<<<<
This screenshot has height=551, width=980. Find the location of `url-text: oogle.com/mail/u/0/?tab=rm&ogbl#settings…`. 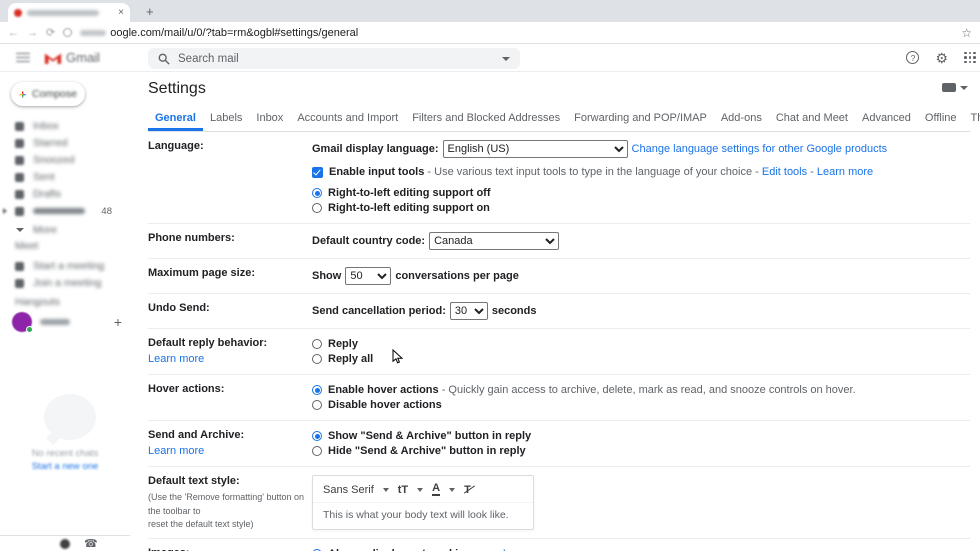

url-text: oogle.com/mail/u/0/?tab=rm&ogbl#settings… is located at coordinates (234, 33).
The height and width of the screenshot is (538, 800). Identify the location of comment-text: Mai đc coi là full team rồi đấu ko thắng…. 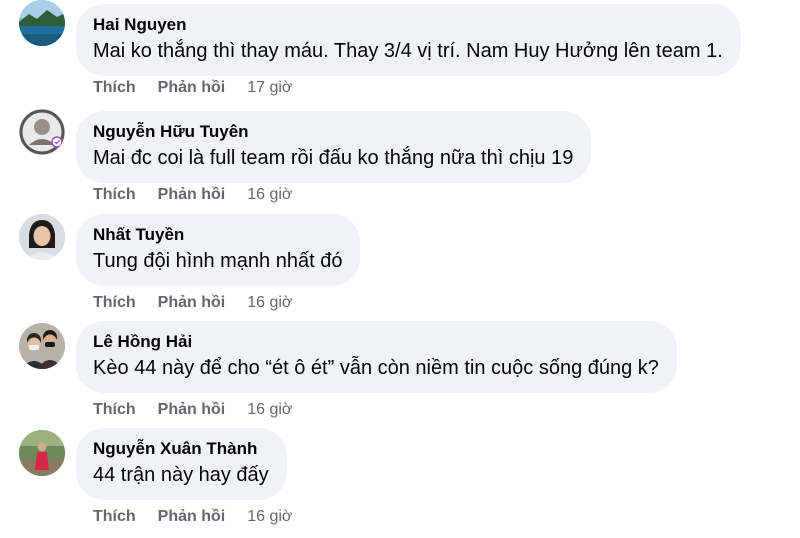
(334, 158).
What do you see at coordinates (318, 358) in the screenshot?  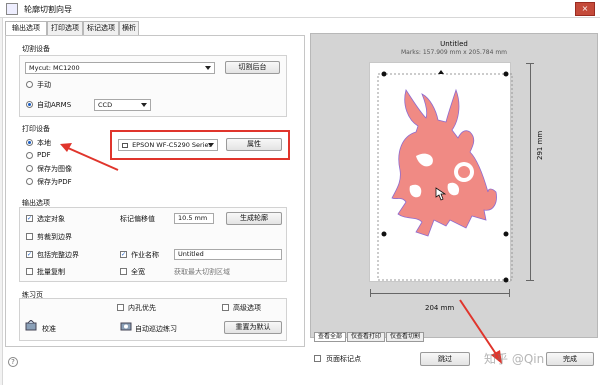 I see `page-marks-checkbox` at bounding box center [318, 358].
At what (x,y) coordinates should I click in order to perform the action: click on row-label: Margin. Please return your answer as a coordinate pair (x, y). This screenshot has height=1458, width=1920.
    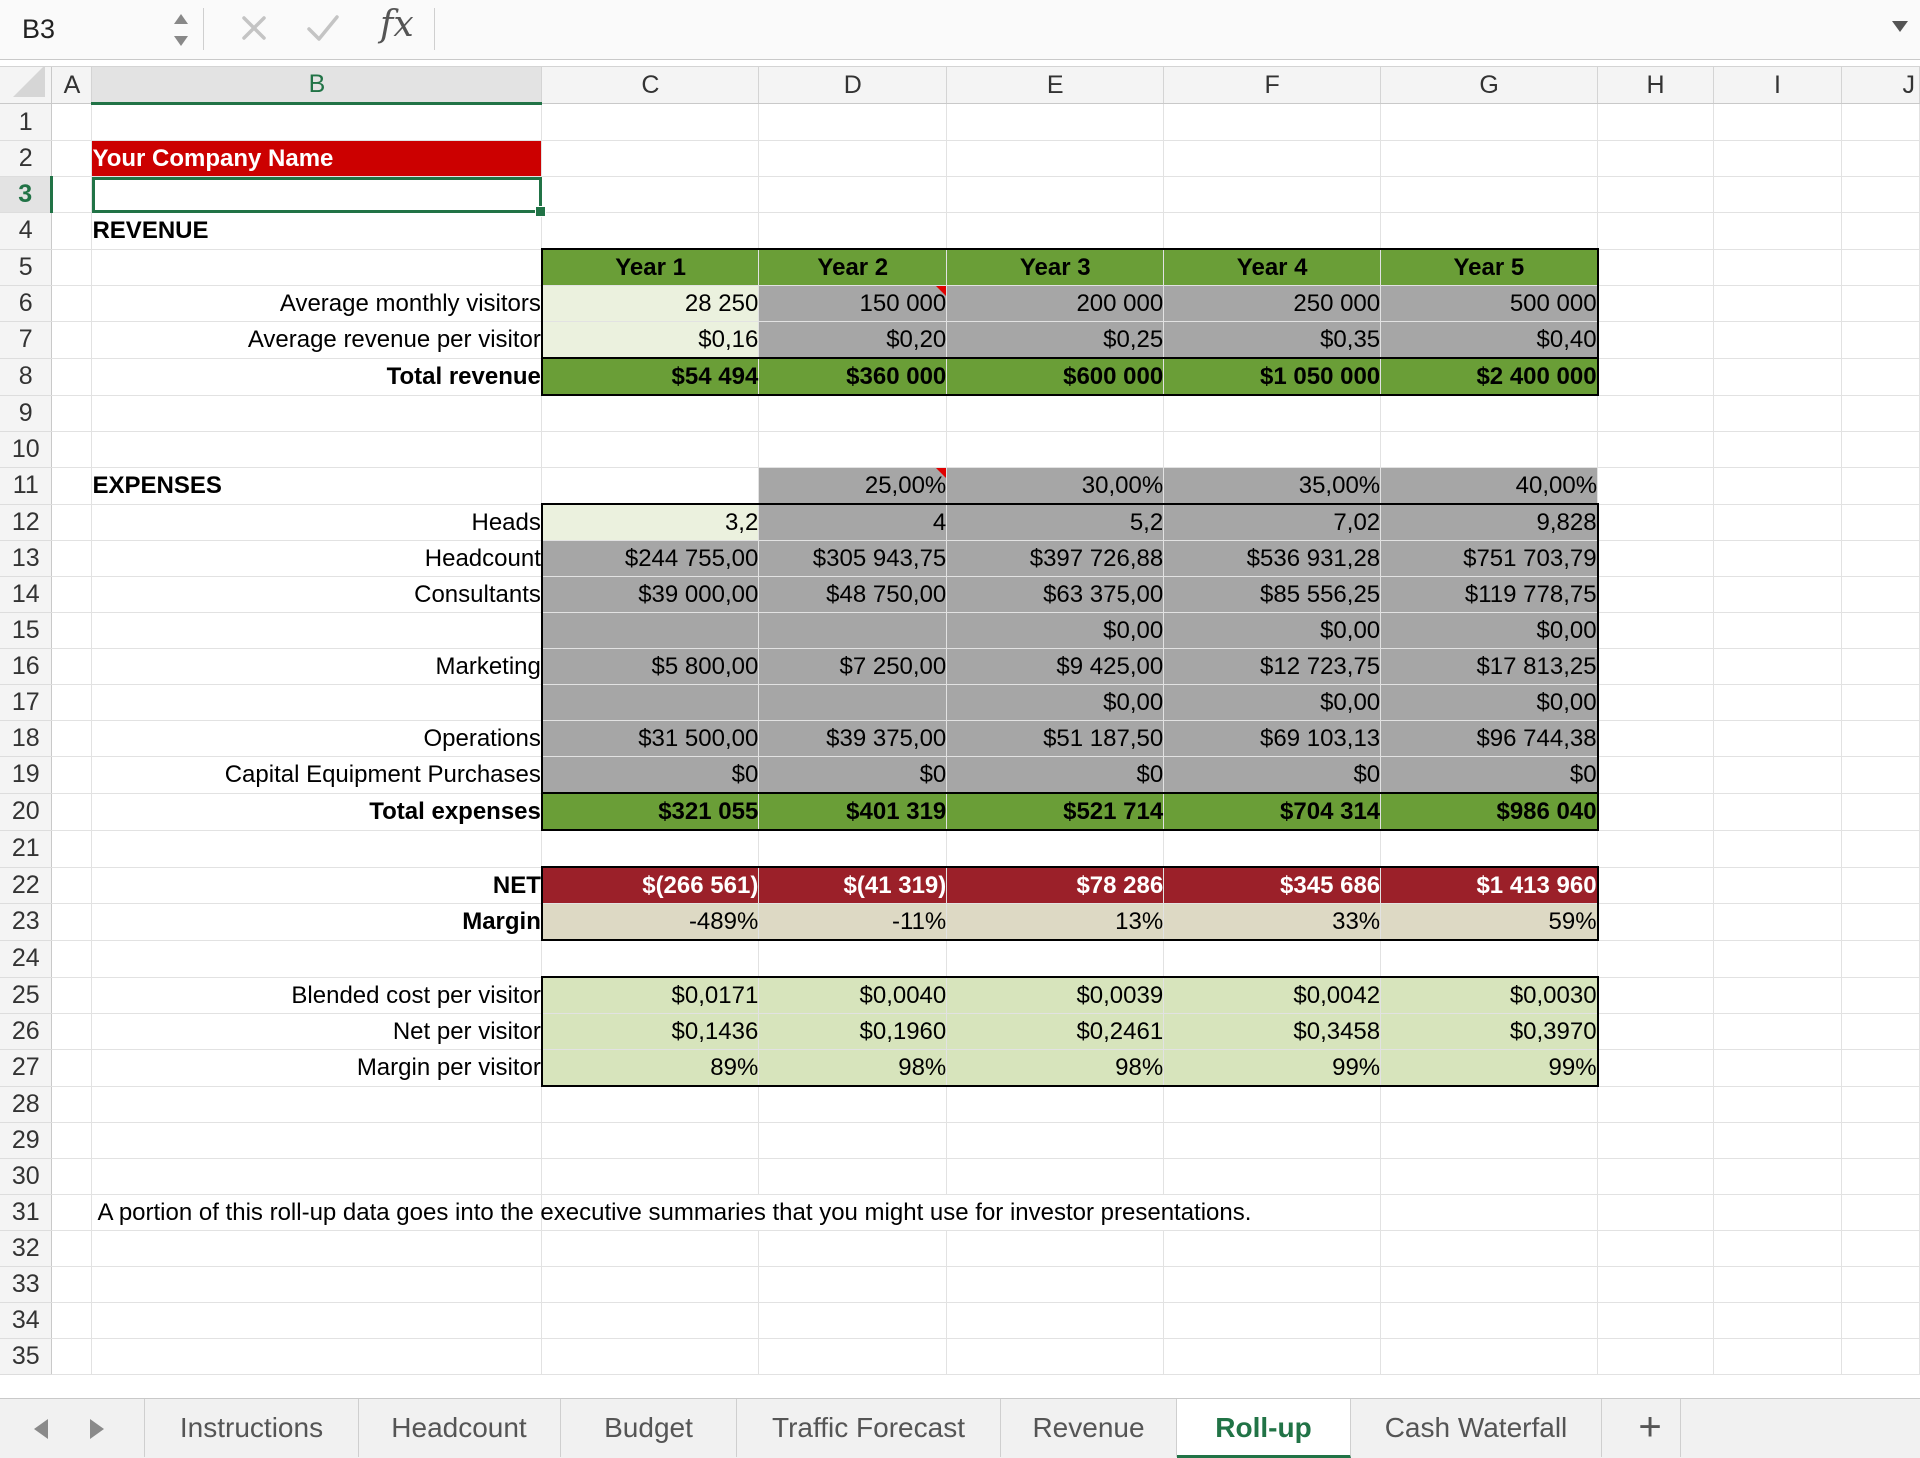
>>>>
Starting at the first of the lines above and ending with the line that contains "(334, 158).", rewrite them as a numbered list without the blank lines. Leave the pictures out.

1. This screenshot has height=551, width=980. Find the location of `url-text: oogle.com/mail/u/0/?tab=rm&ogbl#settings…`. 
2. url-text: oogle.com/mail/u/0/?tab=rm&ogbl#settings… is located at coordinates (234, 33).
3. The height and width of the screenshot is (538, 800). Identify the location of comment-text: Mai đc coi là full team rồi đấu ko thắng…. 
4. (334, 158).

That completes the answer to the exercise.